Глава пятая
Речные волны мерно стучали о борта лодки. Рассвет только-только занимался над нестройным рядом деревьев, вокруг стояла тишина.
Емельян грёб веслом, рядом сидела Фрося. Деревянное струганое весло разгоняло утреннюю рябь воды. На фоне природы сибирских лесов, кристально чистого воздуха не ощущалось вовсе никакой войны. Вдалеке, в камышах кричали утки, а земля мигом впитывала в себя росу, сбегавшую с травинок.
Эх, до чего же хорошо и счастливо, как же прекрасна может быть природа… В полной тишине, да ещё и без войны… Воздух небрежно бодрит ноздри, гари ведь совсем не чувствуешь. Сидеть в лодке спокойно совсем непривычно, – пули ведь не летают, не надо хорониться. Вся природа напоена спокойствием, как в первозданном времени, – такие мысли сеяли в сердце Емельяна покой и душевное равновесие.
Девушка берёт его за руку, в глазах одна мысль: «Милый мой, только мой один, вернулся с войны живой- вот и слава Богу».
Он в ответ: « Конечно, Родная, я же обещал. Теперь у нас общее счастье и лад».

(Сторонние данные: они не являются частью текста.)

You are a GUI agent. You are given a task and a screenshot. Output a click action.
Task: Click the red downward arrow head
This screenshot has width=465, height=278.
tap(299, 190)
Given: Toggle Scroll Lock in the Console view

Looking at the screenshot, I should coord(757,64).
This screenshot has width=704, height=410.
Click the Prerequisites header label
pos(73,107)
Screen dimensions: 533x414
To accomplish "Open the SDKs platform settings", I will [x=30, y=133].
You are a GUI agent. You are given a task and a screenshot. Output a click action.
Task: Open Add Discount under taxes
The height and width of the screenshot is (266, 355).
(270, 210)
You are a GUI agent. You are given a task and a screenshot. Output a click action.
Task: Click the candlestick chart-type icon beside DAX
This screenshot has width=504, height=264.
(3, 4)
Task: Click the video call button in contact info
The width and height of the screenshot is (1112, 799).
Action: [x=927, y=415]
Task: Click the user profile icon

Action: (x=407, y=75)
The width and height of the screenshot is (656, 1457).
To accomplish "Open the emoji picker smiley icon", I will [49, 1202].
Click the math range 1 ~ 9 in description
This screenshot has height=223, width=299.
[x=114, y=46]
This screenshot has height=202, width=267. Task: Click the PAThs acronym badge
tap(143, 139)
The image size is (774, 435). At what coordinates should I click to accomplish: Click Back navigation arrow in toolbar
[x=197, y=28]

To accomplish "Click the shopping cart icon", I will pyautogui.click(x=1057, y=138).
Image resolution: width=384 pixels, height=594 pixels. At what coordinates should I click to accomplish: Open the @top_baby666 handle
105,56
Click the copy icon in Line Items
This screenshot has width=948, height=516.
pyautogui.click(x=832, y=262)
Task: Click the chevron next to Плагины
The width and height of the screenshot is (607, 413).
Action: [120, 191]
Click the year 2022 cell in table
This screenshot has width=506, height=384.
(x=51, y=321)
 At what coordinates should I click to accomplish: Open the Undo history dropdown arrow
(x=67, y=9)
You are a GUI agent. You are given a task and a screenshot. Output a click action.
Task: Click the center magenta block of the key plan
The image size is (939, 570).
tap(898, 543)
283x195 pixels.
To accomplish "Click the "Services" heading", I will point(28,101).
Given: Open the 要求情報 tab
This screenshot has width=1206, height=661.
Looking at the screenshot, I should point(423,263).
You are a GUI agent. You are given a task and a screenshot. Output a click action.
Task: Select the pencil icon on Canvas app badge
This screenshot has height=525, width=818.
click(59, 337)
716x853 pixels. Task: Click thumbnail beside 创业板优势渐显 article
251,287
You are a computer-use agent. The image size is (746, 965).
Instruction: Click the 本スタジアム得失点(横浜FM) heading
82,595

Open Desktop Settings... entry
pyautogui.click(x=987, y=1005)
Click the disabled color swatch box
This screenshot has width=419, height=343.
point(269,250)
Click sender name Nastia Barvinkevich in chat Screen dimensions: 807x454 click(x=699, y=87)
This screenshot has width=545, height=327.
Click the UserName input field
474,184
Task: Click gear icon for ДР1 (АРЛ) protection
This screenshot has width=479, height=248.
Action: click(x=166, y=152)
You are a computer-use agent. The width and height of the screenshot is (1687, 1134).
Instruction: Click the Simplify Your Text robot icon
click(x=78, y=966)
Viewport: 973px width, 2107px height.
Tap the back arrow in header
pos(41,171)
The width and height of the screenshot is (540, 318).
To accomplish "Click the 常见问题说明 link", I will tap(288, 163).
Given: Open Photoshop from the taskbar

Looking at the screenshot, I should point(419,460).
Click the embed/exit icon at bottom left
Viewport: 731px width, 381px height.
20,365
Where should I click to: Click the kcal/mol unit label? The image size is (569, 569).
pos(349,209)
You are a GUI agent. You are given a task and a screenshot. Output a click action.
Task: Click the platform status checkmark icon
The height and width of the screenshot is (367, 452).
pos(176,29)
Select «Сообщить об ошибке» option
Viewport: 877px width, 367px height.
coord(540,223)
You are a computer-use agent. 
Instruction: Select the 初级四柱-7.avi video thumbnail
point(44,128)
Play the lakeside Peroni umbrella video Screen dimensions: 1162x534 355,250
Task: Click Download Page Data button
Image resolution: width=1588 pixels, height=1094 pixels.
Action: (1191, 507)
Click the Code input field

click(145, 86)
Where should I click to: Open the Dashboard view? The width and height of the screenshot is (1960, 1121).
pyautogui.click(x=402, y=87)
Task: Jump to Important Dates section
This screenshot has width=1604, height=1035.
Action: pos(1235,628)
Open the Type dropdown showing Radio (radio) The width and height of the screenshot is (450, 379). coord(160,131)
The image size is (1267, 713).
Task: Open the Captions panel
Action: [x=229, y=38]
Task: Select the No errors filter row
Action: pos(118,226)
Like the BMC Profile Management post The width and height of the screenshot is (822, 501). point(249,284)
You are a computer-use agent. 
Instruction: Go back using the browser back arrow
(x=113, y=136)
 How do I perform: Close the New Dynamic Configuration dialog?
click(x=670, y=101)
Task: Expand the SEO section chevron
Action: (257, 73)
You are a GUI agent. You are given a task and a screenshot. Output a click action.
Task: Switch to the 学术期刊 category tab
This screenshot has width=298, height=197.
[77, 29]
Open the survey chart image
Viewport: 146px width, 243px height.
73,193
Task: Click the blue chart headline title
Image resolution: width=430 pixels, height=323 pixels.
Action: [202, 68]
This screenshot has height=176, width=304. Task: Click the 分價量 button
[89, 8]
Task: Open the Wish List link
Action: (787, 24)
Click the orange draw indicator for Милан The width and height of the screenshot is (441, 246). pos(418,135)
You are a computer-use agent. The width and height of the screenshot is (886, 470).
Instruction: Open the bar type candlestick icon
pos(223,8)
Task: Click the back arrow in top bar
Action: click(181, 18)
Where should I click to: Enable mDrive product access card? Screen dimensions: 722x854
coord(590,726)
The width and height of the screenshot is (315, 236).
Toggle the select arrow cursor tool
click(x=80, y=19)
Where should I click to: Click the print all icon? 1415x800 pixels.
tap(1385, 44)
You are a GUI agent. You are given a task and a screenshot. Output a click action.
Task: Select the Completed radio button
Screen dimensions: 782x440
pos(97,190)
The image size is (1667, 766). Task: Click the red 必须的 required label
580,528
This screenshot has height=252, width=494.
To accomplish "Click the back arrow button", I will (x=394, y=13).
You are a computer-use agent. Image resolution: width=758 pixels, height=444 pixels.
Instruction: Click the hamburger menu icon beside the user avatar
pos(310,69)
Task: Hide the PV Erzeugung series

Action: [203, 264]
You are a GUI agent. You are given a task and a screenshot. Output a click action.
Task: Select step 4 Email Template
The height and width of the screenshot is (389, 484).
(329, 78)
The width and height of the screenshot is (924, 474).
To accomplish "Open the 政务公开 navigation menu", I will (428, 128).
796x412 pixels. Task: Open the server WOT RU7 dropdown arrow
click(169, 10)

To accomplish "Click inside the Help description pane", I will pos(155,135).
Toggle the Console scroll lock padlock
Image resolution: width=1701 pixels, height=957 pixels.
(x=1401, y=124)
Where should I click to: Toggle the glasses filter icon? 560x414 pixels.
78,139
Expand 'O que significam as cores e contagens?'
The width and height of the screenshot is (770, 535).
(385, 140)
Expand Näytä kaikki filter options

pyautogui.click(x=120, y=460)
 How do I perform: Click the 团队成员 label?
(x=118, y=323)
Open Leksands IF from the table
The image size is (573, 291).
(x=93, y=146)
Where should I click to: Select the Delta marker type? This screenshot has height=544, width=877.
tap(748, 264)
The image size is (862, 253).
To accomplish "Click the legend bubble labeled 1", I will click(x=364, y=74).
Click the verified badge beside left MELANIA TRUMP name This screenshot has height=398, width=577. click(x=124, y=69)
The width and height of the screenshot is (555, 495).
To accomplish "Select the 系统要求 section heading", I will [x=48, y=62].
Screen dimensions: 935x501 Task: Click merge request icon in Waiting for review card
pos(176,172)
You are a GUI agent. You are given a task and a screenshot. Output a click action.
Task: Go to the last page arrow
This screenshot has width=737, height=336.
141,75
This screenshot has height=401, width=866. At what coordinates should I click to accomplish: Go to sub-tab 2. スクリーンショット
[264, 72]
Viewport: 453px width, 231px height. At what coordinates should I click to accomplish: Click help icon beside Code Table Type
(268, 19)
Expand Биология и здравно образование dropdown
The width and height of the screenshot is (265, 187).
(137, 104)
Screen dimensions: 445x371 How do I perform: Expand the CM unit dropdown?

Чьи-то руки трясли его за плечи. Веки открывались неохотно, будто были прибавлены чем-то тяжёлым. Голова плыла, гул, поселившийся после контузии, явно стал тише. Он видел перед собой лишь очертания силуэта в кителе и каске.
– Вставай, Емельян, слышь меня? – громкий бас старшины казался глухим и далёким.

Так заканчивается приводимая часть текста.